▶ _Task details_: Quote exactly, and only, the lines from the one containing "Given: Click the Select trigger step icon" through the end of the material below. Skip pictures.

▶ _Given records_:
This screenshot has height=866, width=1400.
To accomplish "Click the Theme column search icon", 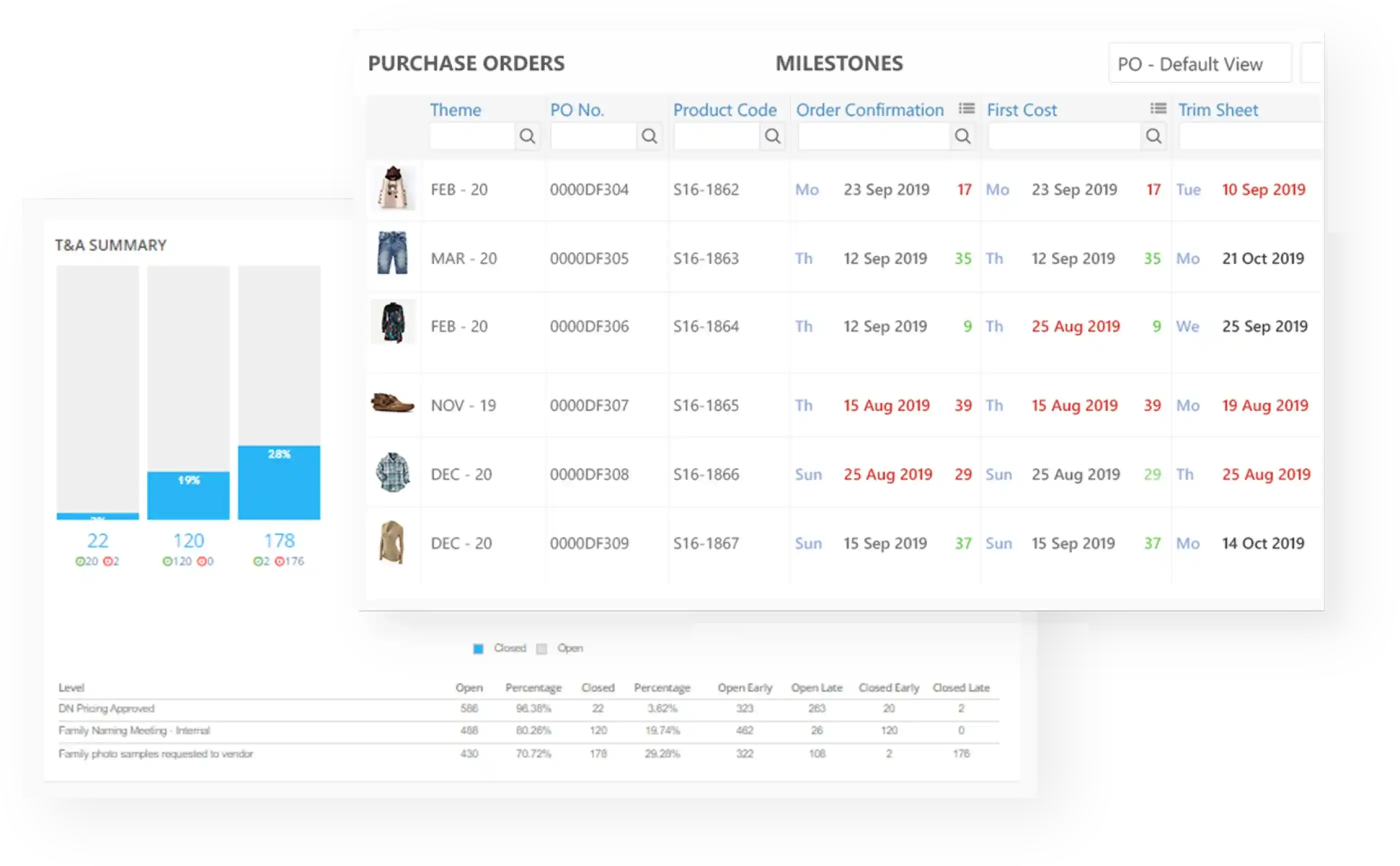I will pyautogui.click(x=527, y=136).
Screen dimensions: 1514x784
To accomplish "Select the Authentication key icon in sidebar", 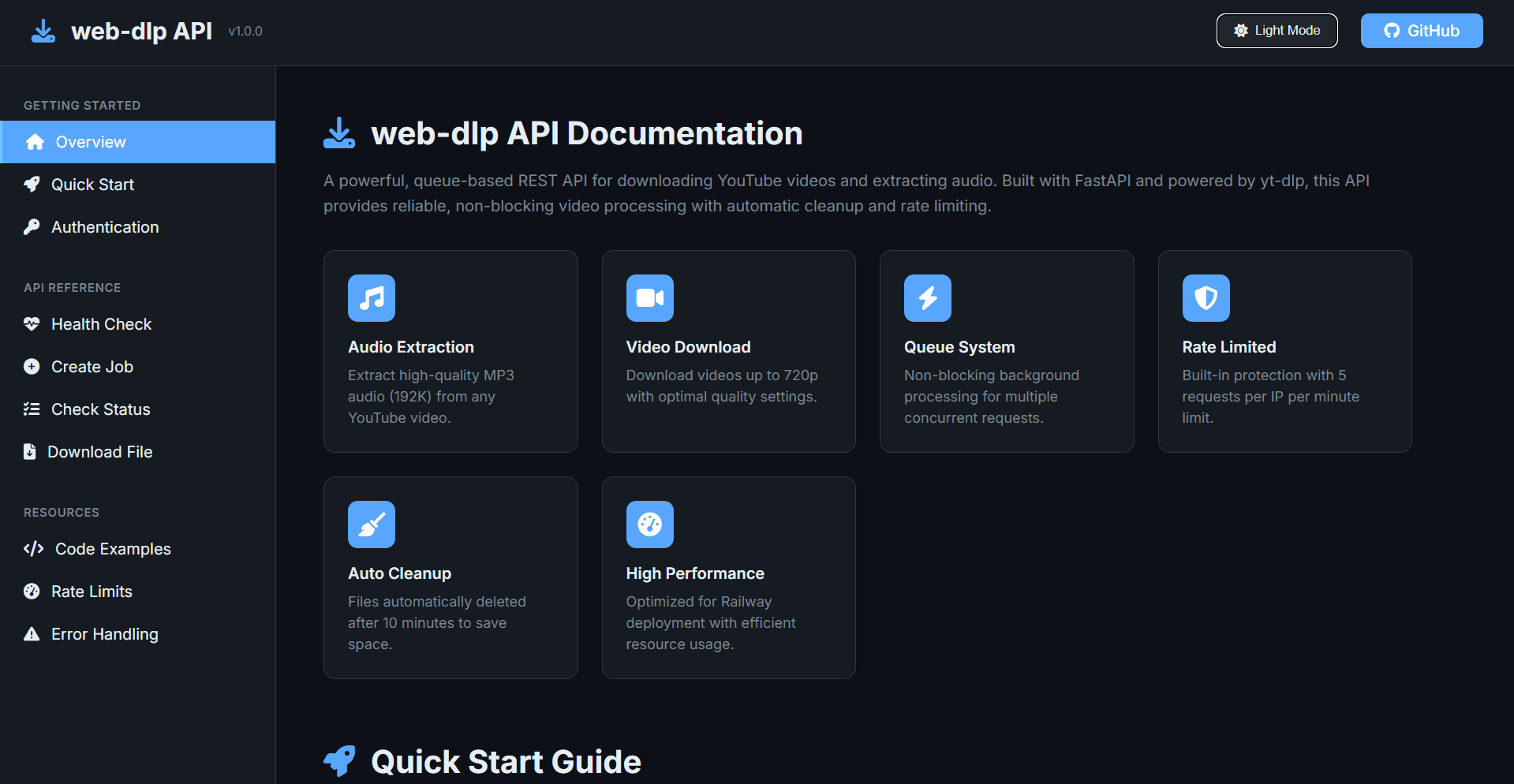I will coord(32,226).
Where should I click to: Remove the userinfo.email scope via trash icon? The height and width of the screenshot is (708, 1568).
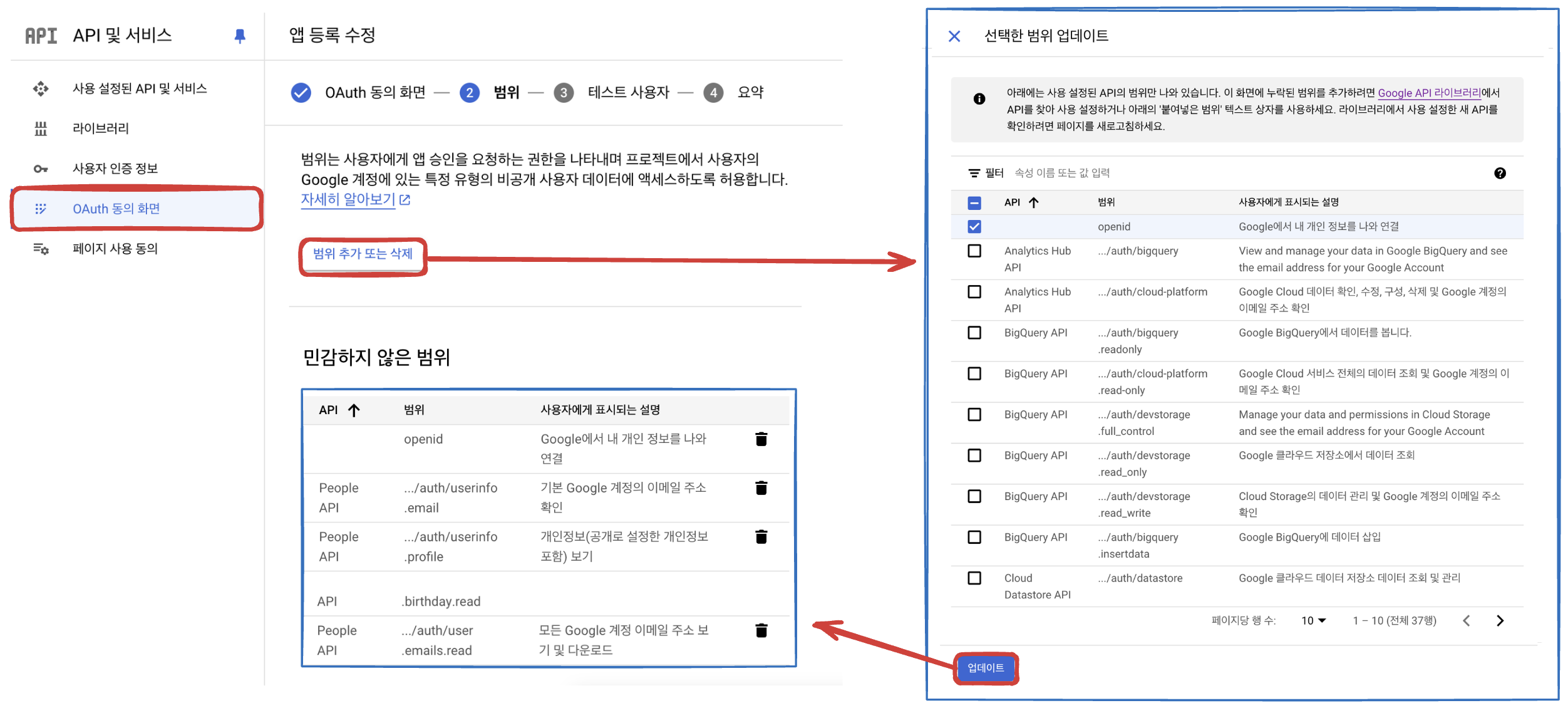point(761,488)
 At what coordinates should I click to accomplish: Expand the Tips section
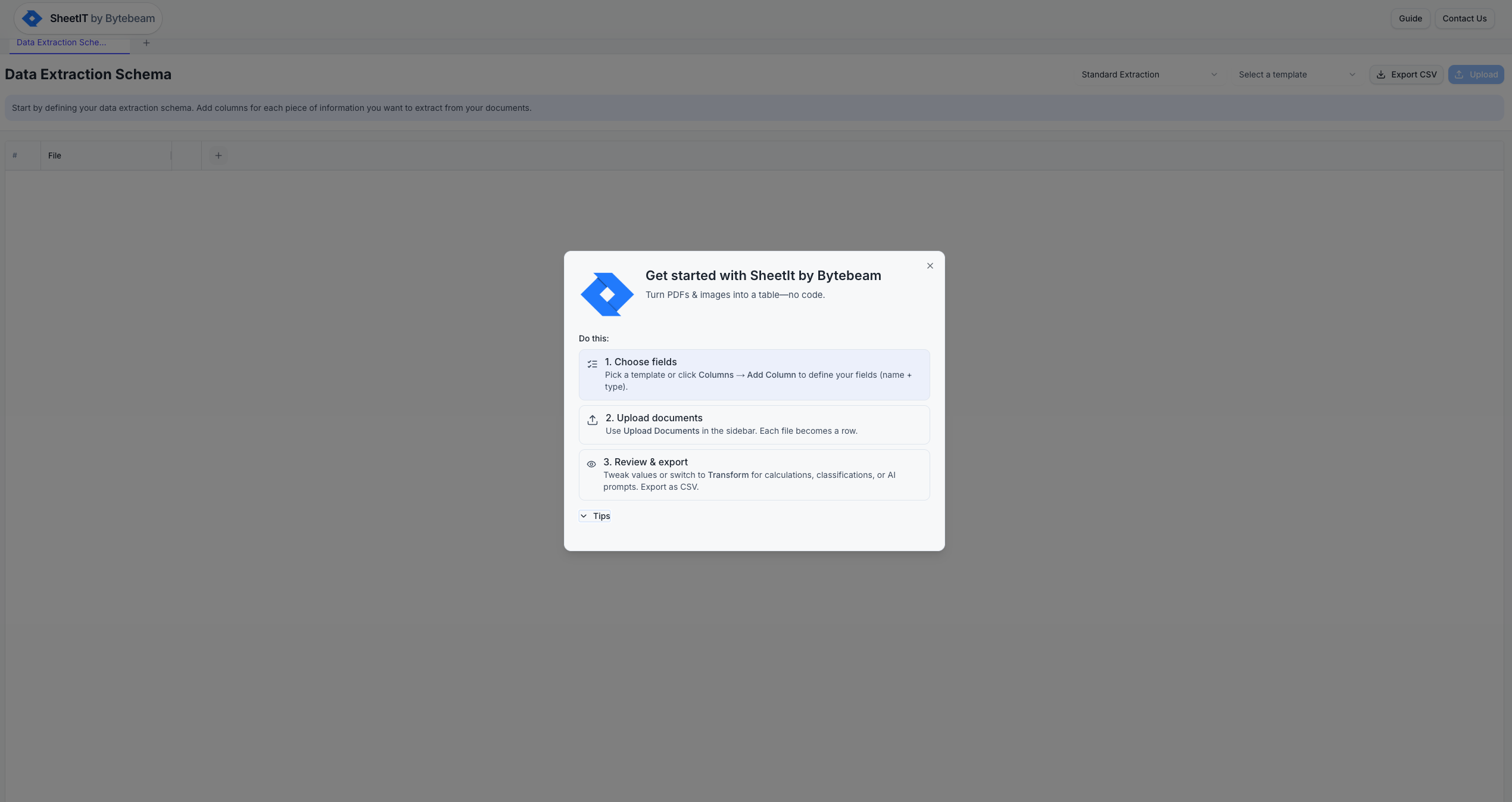[x=595, y=516]
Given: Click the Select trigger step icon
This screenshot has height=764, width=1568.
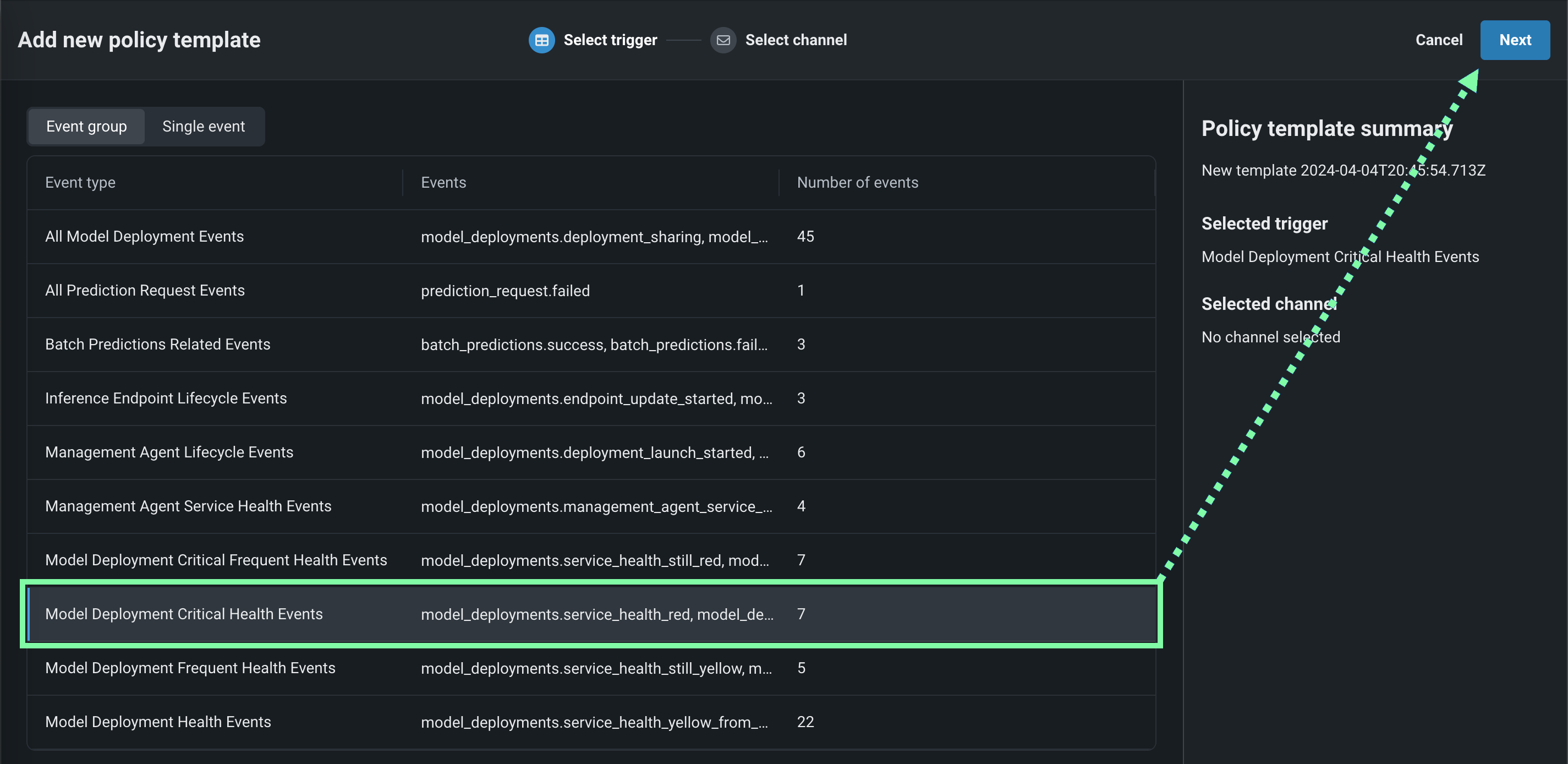Looking at the screenshot, I should (541, 40).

▶ _Problem solution_:
Given: Click the Select trigger step icon
This screenshot has height=764, width=1568.
Looking at the screenshot, I should (541, 40).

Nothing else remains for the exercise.